* [SHORT PROBLEM] Render everything from the line containing "Task: Click the 取消 cancel button" down to the end of the material as a Markdown table with the columns Number and Line. Give each nonblank line its own row, and leave blank lines out.

Start of SUPPLIED DATA

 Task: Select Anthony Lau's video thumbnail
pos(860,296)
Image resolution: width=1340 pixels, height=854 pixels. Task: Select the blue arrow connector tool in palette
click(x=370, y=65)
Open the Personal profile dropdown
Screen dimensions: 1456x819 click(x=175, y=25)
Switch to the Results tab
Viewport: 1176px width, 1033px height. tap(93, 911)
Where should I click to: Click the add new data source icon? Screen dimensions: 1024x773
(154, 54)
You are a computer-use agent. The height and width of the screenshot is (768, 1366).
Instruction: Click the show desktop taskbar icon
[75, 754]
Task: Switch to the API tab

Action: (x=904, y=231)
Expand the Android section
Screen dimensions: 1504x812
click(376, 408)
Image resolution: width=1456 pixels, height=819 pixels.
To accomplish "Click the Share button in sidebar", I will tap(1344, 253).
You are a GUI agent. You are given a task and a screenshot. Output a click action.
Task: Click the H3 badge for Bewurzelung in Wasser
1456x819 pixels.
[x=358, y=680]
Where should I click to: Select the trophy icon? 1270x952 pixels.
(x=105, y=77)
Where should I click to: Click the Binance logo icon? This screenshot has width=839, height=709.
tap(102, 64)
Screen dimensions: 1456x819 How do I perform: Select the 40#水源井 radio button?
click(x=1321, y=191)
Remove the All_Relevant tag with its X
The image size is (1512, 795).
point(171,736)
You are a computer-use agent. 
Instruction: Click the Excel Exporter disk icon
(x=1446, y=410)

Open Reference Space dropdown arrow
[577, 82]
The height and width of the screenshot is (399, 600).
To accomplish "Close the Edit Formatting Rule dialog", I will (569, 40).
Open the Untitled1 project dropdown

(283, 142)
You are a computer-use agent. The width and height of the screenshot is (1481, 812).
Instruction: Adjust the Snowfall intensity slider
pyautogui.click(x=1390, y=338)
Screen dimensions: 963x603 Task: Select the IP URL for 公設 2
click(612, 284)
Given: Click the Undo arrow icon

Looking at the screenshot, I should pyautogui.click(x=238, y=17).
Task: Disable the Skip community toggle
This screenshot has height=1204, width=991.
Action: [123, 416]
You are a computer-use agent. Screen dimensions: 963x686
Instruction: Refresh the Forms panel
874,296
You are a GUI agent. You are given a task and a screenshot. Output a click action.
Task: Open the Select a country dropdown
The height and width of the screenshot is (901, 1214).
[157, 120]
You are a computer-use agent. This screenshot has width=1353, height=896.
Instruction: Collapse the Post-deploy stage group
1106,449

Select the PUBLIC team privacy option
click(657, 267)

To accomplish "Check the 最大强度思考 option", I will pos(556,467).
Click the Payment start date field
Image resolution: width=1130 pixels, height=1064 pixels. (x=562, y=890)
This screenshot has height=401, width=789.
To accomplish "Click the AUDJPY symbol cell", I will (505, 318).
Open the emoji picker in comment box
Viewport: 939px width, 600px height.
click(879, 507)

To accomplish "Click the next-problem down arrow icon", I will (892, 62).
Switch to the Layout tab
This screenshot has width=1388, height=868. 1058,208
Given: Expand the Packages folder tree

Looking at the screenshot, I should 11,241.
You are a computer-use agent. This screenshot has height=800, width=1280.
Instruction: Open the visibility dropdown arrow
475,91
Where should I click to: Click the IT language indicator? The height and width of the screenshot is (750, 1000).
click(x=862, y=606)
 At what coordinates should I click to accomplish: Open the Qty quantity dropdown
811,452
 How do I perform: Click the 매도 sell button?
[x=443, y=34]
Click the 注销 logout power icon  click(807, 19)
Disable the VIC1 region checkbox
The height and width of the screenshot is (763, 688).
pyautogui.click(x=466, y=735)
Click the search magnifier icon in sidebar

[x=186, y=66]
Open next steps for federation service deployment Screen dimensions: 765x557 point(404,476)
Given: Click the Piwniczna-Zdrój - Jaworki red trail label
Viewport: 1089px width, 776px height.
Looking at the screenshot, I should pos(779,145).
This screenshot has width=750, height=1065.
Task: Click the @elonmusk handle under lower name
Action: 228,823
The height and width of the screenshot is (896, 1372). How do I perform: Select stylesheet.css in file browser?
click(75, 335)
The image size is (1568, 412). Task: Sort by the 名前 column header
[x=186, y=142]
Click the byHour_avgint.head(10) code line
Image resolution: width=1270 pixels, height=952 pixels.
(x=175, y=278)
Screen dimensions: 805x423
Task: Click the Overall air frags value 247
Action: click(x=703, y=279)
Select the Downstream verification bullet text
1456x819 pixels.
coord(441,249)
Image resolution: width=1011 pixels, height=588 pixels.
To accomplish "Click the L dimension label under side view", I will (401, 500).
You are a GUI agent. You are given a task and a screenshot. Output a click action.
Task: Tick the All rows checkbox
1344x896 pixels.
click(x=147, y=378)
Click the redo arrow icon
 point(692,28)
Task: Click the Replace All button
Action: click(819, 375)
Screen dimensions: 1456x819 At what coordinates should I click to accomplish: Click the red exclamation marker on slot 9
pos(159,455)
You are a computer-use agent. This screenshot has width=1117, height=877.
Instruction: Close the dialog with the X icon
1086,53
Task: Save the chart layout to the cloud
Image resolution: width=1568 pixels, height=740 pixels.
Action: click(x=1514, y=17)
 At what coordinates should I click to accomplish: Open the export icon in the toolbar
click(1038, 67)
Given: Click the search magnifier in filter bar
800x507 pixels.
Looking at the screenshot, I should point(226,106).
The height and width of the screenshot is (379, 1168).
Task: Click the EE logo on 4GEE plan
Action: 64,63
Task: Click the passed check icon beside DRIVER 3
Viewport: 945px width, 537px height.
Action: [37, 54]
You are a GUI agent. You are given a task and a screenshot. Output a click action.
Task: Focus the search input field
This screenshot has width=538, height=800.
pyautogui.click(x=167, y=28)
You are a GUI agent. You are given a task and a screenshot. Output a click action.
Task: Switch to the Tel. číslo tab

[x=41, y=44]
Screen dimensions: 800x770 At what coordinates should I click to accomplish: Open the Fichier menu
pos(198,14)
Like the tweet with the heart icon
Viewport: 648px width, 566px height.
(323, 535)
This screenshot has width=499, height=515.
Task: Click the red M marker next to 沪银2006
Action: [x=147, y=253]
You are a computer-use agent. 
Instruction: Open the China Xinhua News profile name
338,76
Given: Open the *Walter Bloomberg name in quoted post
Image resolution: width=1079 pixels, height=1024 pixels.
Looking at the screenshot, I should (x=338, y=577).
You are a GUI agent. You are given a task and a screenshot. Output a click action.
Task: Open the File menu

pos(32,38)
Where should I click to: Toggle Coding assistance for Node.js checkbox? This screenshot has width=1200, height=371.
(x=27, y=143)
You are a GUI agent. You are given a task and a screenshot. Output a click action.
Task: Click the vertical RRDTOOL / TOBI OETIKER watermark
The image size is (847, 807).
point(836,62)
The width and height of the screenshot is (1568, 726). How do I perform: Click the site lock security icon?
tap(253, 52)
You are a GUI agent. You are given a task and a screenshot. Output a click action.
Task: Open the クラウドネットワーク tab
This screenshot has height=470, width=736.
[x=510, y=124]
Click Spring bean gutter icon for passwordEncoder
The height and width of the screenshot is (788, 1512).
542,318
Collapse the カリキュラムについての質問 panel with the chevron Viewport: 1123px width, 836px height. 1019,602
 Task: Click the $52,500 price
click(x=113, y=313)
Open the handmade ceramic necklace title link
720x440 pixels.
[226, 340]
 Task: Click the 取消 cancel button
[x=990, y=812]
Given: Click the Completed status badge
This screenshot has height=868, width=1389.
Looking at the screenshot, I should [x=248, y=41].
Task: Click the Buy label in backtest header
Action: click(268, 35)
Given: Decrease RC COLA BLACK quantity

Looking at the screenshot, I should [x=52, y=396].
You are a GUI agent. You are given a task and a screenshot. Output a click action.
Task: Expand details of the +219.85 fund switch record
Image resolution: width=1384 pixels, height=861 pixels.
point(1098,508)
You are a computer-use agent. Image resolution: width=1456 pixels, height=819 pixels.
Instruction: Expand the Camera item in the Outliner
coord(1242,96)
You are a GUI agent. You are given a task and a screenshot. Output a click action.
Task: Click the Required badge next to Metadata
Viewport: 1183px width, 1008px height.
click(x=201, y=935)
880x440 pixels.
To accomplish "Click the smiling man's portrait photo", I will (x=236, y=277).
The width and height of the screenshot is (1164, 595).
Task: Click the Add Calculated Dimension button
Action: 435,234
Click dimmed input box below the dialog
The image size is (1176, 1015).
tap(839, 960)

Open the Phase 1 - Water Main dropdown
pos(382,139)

End of SUPPLIED DATA

* [EXERCISE RESULT]
| Number | Line |
|---|---|
| 1 |  Task: Click the 取消 cancel button |
| 2 | [x=990, y=812] |
| 3 | Given: Click the Completed status badge |
| 4 | This screenshot has height=868, width=1389. |
| 5 | Looking at the screenshot, I should [x=248, y=41]. |
| 6 | Task: Click the Buy label in backtest header |
| 7 | Action: click(268, 35) |
| 8 | Given: Decrease RC COLA BLACK quantity |
| 9 | Looking at the screenshot, I should [x=52, y=396]. |
| 10 | You are a GUI agent. You are given a task and a screenshot. Output a click action. |
| 11 | Task: Expand details of the +219.85 fund switch record |
| 12 | Image resolution: width=1384 pixels, height=861 pixels. |
| 13 | point(1098,508) |
| 14 | You are a computer-use agent. Image resolution: width=1456 pixels, height=819 pixels. |
| 15 | Instruction: Expand the Camera item in the Outliner |
| 16 | coord(1242,96) |
| 17 | You are a GUI agent. You are given a task and a screenshot. Output a click action. |
| 18 | Task: Click the Required badge next to Metadata |
| 19 | Viewport: 1183px width, 1008px height. |
| 20 | click(x=201, y=935) |
| 21 | 880x440 pixels. |
| 22 | To accomplish "Click the smiling man's portrait photo", I will (x=236, y=277). |
| 23 | The width and height of the screenshot is (1164, 595). |
| 24 | Task: Click the Add Calculated Dimension button |
| 25 | Action: 435,234 |
| 26 | Click dimmed input box below the dialog |
| 27 | The image size is (1176, 1015). |
| 28 | tap(839, 960) |
| 29 | Open the Phase 1 - Water Main dropdown |
| 30 | pos(382,139) |